In his just-released book, “Greatest Handguns of the World, Volume 2,” author Massad Ayoob includes the Thompson-Center Contender as one of the great firearms that made a difference in the handgunning world. At the end of the chapter, he makes a strong case for collecting Contenders and identifies “four eminently collectible variations of the Contender.”
Summarized as follows from the book:
1. The flat-side
“The original Contender was made with no photoengraving or etching on it, and many of us thought it more visually appealing than the guns that quickly followed it. There’s damn few of them around, and if you can find one, for heaven’s sake, rathole it away somewhere.”
2. The Eagle Contender
“Somewhere around serial 1638, a handful of Contender pistols were made with an experimental engraving pattern that replaced the second puma on the right side of the frame with a defiant-looking eagle. Up until then, the only critter on the Contender was the puma, the same animal they named their first scope after. According to Warren Center, only four to six eagle-sided Contenders were produced.
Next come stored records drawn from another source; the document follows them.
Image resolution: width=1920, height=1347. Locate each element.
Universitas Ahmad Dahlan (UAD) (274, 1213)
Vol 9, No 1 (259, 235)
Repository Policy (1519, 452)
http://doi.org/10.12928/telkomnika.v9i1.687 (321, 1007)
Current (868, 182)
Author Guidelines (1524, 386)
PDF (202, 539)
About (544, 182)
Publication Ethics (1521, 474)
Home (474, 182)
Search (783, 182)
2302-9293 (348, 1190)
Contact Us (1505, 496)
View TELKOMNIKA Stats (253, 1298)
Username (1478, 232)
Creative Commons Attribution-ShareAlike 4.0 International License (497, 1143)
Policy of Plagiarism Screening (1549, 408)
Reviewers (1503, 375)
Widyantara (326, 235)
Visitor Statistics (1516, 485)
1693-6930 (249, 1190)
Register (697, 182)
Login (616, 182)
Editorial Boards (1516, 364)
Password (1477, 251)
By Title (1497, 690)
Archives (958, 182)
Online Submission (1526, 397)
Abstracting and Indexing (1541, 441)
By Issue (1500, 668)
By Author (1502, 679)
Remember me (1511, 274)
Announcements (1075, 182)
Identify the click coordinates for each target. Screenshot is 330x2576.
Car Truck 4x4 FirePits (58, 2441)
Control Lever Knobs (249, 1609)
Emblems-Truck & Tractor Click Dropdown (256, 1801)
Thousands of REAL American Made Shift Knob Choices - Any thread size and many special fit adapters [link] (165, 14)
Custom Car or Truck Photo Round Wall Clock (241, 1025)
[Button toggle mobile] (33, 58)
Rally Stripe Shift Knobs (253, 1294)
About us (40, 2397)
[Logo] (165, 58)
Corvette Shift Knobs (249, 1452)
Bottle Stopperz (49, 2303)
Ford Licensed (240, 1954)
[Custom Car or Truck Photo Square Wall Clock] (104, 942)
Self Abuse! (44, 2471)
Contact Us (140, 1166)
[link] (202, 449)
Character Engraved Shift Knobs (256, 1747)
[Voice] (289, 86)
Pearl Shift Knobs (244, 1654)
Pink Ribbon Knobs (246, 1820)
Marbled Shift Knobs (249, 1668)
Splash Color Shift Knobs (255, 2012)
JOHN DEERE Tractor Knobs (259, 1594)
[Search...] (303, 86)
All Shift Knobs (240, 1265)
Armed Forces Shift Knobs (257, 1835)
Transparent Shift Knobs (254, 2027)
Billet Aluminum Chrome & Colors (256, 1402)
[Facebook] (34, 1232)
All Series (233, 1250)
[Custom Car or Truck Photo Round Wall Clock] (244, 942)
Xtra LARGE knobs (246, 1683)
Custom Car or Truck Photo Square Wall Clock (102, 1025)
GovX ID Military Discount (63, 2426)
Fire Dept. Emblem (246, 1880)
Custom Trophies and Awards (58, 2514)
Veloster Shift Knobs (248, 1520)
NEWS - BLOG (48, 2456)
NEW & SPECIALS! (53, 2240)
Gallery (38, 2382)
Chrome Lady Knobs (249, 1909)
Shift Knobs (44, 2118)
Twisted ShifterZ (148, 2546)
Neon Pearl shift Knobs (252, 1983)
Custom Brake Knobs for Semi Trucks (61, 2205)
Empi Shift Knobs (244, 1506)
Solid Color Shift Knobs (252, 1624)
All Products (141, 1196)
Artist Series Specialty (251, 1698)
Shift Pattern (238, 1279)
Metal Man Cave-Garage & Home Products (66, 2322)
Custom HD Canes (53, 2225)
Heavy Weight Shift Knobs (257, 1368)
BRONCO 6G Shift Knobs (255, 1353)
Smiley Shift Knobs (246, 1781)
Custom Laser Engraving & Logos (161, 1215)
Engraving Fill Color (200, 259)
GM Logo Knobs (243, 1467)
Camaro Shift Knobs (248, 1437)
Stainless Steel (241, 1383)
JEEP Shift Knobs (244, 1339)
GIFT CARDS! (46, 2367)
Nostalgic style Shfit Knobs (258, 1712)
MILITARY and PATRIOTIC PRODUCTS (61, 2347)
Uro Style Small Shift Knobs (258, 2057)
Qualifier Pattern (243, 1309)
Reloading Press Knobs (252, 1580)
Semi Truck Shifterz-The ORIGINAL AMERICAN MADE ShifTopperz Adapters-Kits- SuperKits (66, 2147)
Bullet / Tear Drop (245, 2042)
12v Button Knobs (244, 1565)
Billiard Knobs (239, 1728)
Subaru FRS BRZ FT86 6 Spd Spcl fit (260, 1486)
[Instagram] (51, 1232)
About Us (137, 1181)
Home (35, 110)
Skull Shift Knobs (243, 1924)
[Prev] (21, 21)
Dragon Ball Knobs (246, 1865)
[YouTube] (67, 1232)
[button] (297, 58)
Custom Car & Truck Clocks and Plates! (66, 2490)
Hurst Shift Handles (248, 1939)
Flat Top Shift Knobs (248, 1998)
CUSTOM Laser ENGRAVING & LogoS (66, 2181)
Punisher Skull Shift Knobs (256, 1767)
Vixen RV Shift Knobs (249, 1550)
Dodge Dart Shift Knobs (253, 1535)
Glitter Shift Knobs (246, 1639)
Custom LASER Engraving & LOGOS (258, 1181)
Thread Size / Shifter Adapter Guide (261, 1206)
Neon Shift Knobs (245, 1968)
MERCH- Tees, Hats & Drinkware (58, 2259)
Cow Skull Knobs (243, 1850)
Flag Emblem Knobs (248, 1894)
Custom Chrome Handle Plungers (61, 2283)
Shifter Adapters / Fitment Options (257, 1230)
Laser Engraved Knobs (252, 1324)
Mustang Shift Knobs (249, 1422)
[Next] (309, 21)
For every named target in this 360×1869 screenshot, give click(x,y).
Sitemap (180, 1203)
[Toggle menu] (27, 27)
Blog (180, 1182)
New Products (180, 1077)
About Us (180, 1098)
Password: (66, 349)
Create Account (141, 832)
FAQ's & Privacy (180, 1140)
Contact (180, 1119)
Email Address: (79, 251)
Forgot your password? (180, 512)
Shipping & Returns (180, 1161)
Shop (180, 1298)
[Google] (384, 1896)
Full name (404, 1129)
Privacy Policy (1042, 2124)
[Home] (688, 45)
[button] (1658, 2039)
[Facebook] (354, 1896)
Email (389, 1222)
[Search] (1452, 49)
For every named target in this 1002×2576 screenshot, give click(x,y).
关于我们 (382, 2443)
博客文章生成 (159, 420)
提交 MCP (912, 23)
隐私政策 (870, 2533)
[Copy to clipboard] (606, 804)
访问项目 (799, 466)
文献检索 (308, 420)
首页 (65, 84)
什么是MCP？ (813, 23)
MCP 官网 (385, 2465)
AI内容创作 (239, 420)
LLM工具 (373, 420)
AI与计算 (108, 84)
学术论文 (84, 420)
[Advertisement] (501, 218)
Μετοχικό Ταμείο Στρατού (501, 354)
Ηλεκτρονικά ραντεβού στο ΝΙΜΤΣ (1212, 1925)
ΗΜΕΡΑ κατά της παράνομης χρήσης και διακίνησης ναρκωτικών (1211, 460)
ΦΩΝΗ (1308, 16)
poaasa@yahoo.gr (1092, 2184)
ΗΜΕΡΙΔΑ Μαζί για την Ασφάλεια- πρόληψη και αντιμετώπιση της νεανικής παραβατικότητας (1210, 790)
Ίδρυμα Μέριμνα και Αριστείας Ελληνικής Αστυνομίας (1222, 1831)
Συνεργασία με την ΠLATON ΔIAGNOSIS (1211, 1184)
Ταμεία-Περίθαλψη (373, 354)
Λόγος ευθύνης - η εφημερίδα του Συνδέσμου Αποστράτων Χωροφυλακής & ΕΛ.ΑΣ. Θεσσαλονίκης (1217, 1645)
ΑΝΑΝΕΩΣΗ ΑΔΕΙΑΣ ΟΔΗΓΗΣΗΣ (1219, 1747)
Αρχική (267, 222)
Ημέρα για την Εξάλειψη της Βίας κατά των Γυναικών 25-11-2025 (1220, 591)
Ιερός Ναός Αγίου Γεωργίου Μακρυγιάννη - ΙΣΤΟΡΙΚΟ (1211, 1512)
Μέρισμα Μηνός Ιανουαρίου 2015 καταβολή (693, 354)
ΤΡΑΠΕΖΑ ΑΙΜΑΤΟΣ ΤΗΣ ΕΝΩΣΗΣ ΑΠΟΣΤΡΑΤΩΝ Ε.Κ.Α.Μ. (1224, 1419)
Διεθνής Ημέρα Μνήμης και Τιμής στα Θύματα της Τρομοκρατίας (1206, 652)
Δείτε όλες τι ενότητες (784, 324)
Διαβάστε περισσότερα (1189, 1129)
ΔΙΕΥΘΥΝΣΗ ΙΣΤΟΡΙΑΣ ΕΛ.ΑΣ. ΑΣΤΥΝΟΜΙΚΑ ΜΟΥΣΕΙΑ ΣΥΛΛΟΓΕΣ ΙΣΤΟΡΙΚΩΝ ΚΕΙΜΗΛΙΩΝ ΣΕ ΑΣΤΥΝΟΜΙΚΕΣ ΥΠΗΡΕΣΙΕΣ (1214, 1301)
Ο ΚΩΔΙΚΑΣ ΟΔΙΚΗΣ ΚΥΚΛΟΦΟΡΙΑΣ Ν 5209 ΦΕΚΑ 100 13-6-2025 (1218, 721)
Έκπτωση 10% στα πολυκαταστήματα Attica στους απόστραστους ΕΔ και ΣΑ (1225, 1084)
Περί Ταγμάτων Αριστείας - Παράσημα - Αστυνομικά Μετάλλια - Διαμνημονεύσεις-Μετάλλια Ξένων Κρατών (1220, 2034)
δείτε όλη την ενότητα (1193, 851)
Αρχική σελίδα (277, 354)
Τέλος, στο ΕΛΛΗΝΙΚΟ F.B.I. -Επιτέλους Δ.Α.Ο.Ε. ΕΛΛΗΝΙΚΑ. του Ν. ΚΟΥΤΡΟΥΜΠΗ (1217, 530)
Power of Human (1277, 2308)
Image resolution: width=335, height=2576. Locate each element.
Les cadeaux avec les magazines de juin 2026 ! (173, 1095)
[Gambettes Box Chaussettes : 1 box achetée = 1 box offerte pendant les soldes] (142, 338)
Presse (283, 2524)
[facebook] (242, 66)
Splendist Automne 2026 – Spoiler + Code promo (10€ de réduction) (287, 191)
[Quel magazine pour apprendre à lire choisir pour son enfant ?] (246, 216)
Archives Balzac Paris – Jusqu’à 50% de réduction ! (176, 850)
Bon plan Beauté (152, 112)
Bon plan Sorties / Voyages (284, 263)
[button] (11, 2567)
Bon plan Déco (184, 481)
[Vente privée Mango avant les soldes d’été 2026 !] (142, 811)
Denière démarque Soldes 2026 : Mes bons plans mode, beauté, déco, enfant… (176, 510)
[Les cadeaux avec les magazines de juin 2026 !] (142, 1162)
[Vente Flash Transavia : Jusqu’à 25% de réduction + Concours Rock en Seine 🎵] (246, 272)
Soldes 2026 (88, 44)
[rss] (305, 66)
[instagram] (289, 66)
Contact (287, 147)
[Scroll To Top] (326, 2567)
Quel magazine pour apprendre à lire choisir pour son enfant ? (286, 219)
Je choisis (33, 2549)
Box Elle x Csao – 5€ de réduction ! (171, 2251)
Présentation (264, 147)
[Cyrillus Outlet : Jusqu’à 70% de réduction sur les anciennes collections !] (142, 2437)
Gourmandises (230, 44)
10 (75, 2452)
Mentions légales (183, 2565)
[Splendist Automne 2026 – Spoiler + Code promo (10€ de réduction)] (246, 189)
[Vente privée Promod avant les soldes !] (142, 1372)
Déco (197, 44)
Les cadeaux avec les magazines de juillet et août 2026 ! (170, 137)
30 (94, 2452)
A collector, however, assures us it’s closer to twenty-five.”
3. The NRA Contender
“In 1971, when the National Rifl e Association hit its century mark, gunmakers across the country vied for the honor of producing the official NRA Centennial Commemorative Handguns. Thompson-Center got into the race, and ran a small series of specially engraved and gold-inlaid NRA Commemorative guns. There was a production holdup, however, and Warren Center told me sadly that by the time he got one ready for NRA to look at, they had already given the honor to Colt. Four or five NRA Commemorative Contenders were completed.”
4. The .45/.410
“The innocent folks at T/C brought this out for sportsmen in a classically sportsman-only gun, only to find that maybe-just- maybe it was in violation of the Federal Firearms Act and could be theoretically considered a sawed off shotgun. There has been no official ruling on the .45/.410, again because ATF is a pragmatic group with a lot of experts in it, and they know it’s not a threat, especially because the things are becoming collector’s items, are totally unsuited to criminal use, and are much more likely to repose in a safe deposit box where nobody’s gonna get at ‘em. If worse came to worse and some martinet got into ATF and made a negative ruling on it, the collector value would probably go up to the point where it would be worth the special $200 license to keep it anyway.”
Ayoob concludes, “Contenders are just starting to bloom as collectors’ pieces. Start now, catch ‘em in the bud, and you might just have the full blossom centerpiece of a fine collection in the next few years.”